残り100日 切り裂き舞姫
腰まで届く黒髪をなびかせて、私を睨み付けるその視線は紛れもなく幼なじみの黒咲舞姫だった。
頭が働かない。
え?よくわかってはいないけどね私も。
でもなんで私を何度も殺したロボットの中に舞姫が座ってるの?
しかもいつものゴスロリ格好ではない。
幾何学的な模様が鈍色に光るボディスーツのようなものを着ていて、異様に良いスタイルを際立てていた。
「あ、あなた、誰なの?」
「いいでしょう。わたしの『ペットくん』を倒した暁に答えてあげましょうか」
この壊滅的なネーミングセンス。間違いなく舞姫だ。向こうは気付いていないようだけれど。
そりゃあ、そうだよね私今女の子だし。
「わたしは『切り裂き舞姫と呼ばれています。我が親愛なる魔王に仕える参謀であり従者であり、この『ペットくん』を作ったものでもある」
切り裂き舞姫!?更に確定入った!!
それ、舞姫がゲームのアバターでよく使ってる名前だよね!?
「貴女、名前を聞いておきましょうか」
「えっと、アンリ。

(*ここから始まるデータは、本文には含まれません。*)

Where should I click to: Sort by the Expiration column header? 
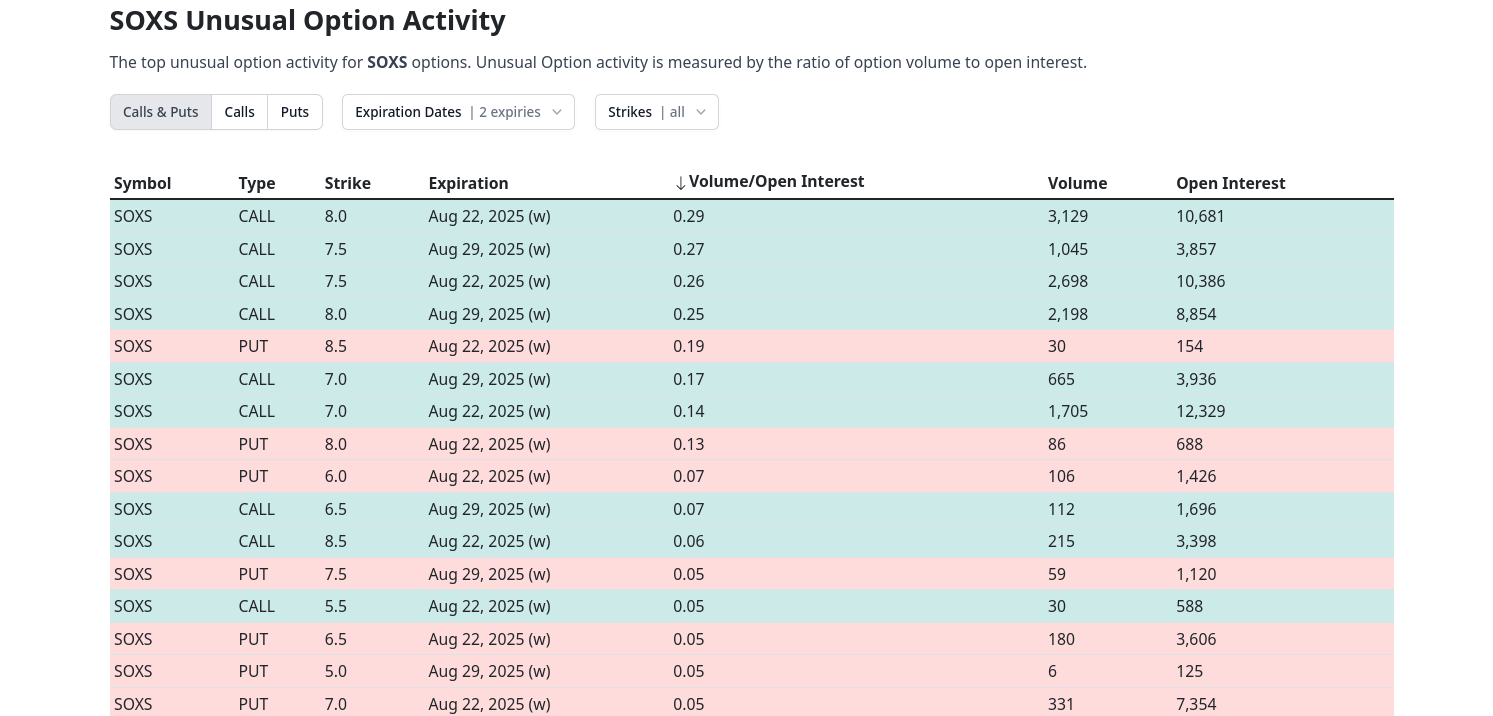[468, 183]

なんだっけ」
「アンリと言うのですね?」
「いや、違うよえっ「アンリ!!貴女はわたしを怒らせた。覚悟して、いつか魔王と共に貴女を地獄に叩き落としてあげますから!!」
魔法陣というか、天から降ってきた紫のベールに包まれて舞姫は消えてしまった。
……『ペットくん』持ち帰ってくれよ!!
佇むペットくんが何故だか物悲しく見えてきた。
私は今起きたことを理解するために変身を解こうとすると、アンリが私を止める。
『知っているようですね。あの女を』
「うん、えっと。幼なじみだ」
『……何という、偶然。いや運命ですかね』
「へ?」
『彼女は私が最初に魔法少女にした、人なのです』
もう、これちょっと色々ぶち込み過ぎてませんか?
だっていきなり魔法少女になって死に物狂いで戦って勝ったら敵は幼なじみでしかも元魔法少女っていう事でしょう?
「ははは。もう、わかんないやぁ」
溜め息をついて、私は『シャイニー☆マジカル』としての初陣を終えて。
魔王サイドに敵だと認識されたのだった。